GNOME Bugzilla – Bug 649244
Empty branch not handled correctly in regular expression
Last modified: 2019-09-25 13:53:23 UTC
Created attachment 187091 [details] Schema document with empty branches in the pattern facets of several datatypes When a choice in a regular expression ends with an empty branch, the empty branch is not handled correctly. Leading empty branches appear also to have issues, but different ones. Example: "(a|)" This is a choice between the expression on the left ("a") and the one on the right (""), and should match any string that matches either of them. But when I validate strings against a type defined with this regex, a single "a" is accepted but the empty string "" is not. Strings containing characters other than "a" and strings with length greater than 1 are correctly rejected. Example: "(|a)" This is the same choice as the previous example and defines the same language. Validating against a type with this pattern, however, libxml 20703 correctly accepts "" and "a", and correctly rejects "b" and "c", but also accepts "aa". The regular expressions "", "|", and "(|)" correctly accept the empty string as input and correctly reject "a" in the input. Rewriting "(a|)" to "(a)?" is of course possible, but "(a|)" is in fact a legal regex, libxml2 correctly accepts it, and you probably want to interpret it correctly. (Perhaps few people would write (a|) by hand, but a simple translation of the ABNF for URIs and IRIs in RFC 3986 and RFC 3987 does produce an expression of this form for the non-terminal 'relative-part'.) I attach a schema document and an XML document with sample test strings.
Created attachment 187092 [details] XML instance document using the types defined in empty-branch.xsd
The schema document and XML are also available at http://www.blackmesatech.com/2011/05/regex-examples/ The documents on the Black Mesa web site may change as I continue to try to understand the bug. I should also apologize for not trying to reproduce this bug with a later version of libxml2; I encountered it in the version of libxml2 that ships with the Oxygen XML editor, and that reports itself as 20703. If I get a chance to reproduce it (or not) with a more recent release, I'll report back here.

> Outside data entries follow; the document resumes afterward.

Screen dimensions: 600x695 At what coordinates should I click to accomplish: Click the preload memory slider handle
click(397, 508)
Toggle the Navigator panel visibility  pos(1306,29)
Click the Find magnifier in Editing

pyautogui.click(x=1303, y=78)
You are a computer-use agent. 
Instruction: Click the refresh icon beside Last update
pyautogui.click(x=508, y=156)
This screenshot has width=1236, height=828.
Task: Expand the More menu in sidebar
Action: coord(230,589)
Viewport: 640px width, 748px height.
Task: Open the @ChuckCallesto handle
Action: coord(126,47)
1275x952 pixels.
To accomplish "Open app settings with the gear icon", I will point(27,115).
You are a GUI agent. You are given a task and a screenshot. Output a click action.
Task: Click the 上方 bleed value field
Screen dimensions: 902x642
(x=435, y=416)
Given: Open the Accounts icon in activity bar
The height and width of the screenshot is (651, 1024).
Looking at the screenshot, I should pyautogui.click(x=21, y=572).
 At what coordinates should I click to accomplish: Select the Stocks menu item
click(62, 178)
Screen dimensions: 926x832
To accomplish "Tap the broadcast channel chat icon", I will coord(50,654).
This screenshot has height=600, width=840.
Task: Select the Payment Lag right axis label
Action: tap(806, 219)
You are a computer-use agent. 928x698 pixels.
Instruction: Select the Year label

Created attachment 187094 [details] Log from running xmllint 2.7.8 OK, I've downloaded the git snapshot of 2.7.8 and made xmllint. The attached log file shows that the behavior described is present in 2.7.8. Note in particular: line 27 of input: The value '' is not accepted by the pattern '(a|)'. And there is no error on line 40 of the input; 'aa' is accepted as a match against (|a) (although on line 31 it's correctly rejected against (a|).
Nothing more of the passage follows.